7. Resale of Products and Services of Third Party Brands
WITHOUT PREJUDICE TO ANY OTHER STIPULATION IN THESE TERMS AND CONDITIONS, the seller does not make any representations, nor does it grant any compensation (intellectual property or otherwise), and is released from any type of guarantee, tacit or express in relation to any product or service whose trademarks are of any third party (including training) that may be resold or on which they are granted. sub-licenses by the buyer as a separate item from these terms and conditions.
8. Packaging and Brand
All products are packed respecting the rules for international transport. Buyer’s specifications regarding packaging or branding may be subject to additional charges not otherwise included in the price of the Products.
9. Weight and Dimensions
Prices are in US Dollars, and any other information contained in any Seller publication (including product catalogs and brochures) are subject to change without notice and to confirmation by specific description.

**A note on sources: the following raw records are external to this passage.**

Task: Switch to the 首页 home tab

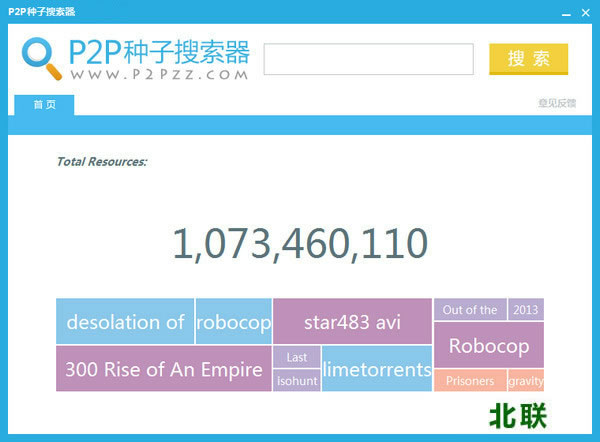Action: point(44,104)
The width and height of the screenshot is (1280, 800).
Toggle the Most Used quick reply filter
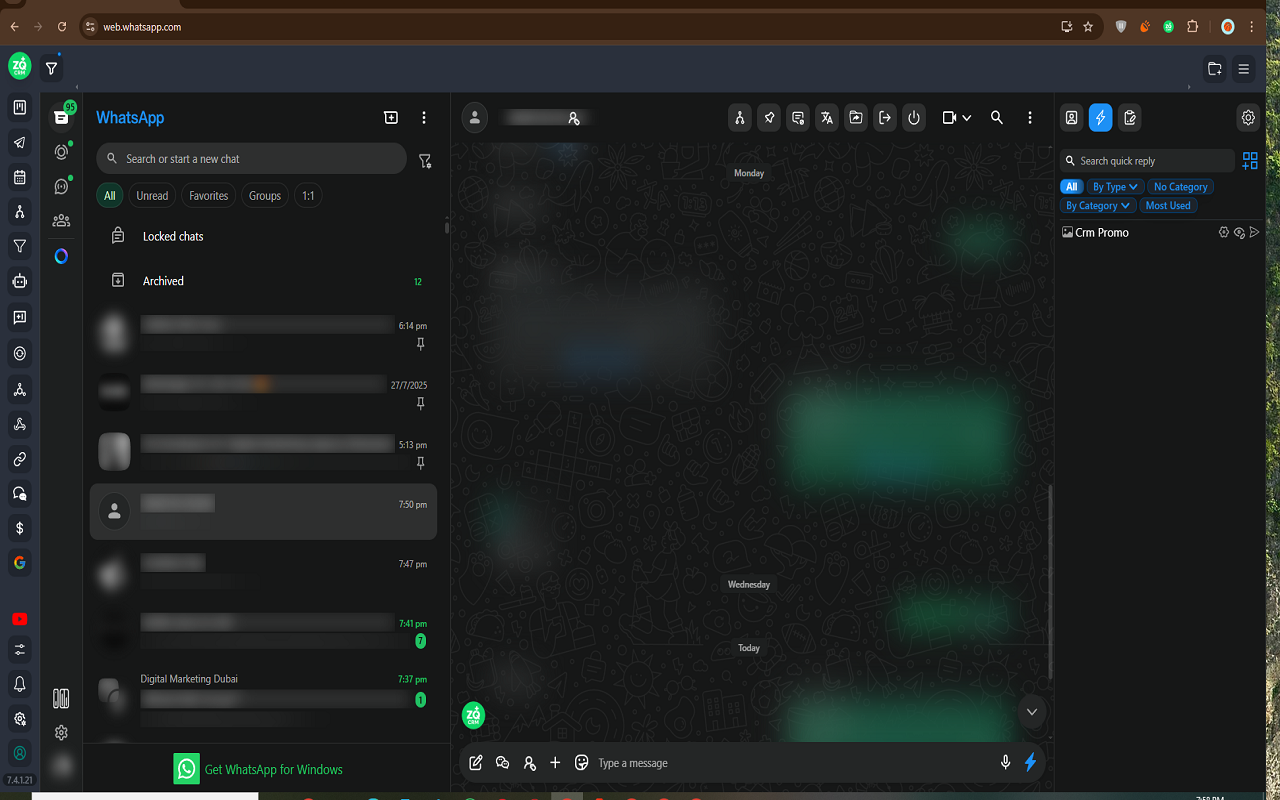[1167, 206]
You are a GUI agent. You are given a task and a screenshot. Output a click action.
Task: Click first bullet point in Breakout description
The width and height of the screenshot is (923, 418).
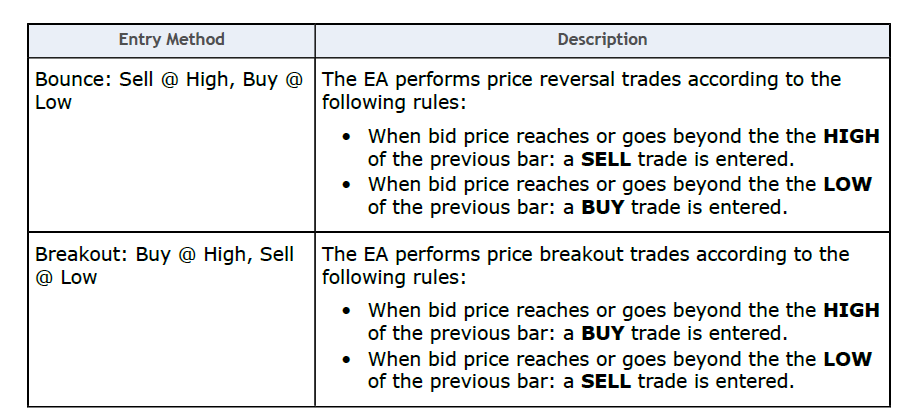point(623,321)
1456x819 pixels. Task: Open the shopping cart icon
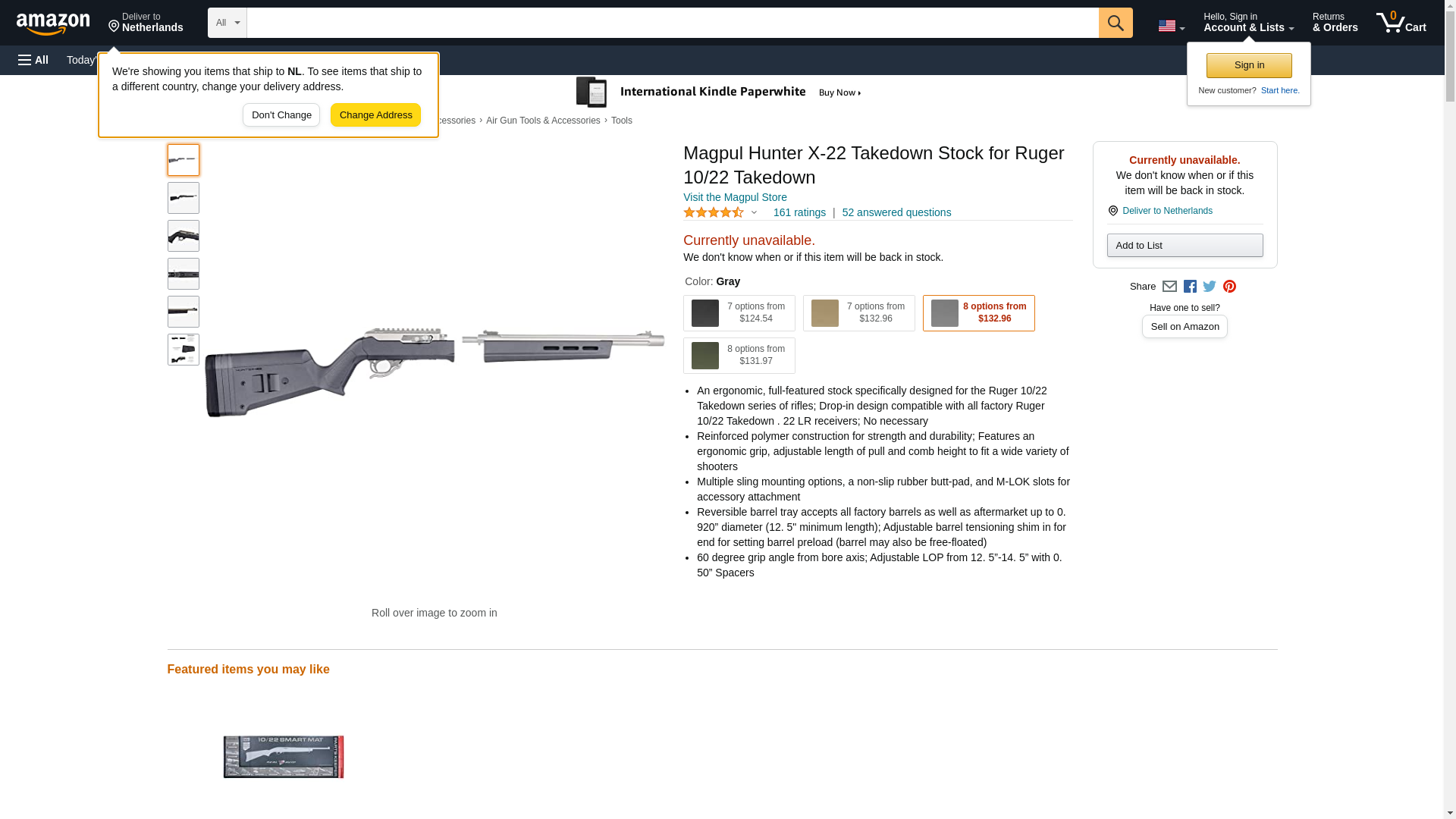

Such postings are not offers for sale and are maintained solely as a source of general information. Prices do not include sales, use, indirect, value added tax or any other similar taxes.
Order notes or invoices can be expressed in pesos, for which the exchange rate used and the amount of equivalent US Dollars must be indicated. The payment terms indicated above are required to minimize the loss of foreign exchange difference that may occur, since, for example,
By order of the Central Bank, importing companies are required to pay their obligations with foreign suppliers in terms stipulated according to resolution 61-2022 of the Ministry of Commerce. It is our intention to always meet customer requirements. Nevertheless,
Due to the changing conditions in the current legislation, or in the exchange and customs provisions, factors may arise that hinder the normal fulfillment of commercial operations. WisePlant Group LLC then reserves the right to comply with the conditions agreed under those circumstances.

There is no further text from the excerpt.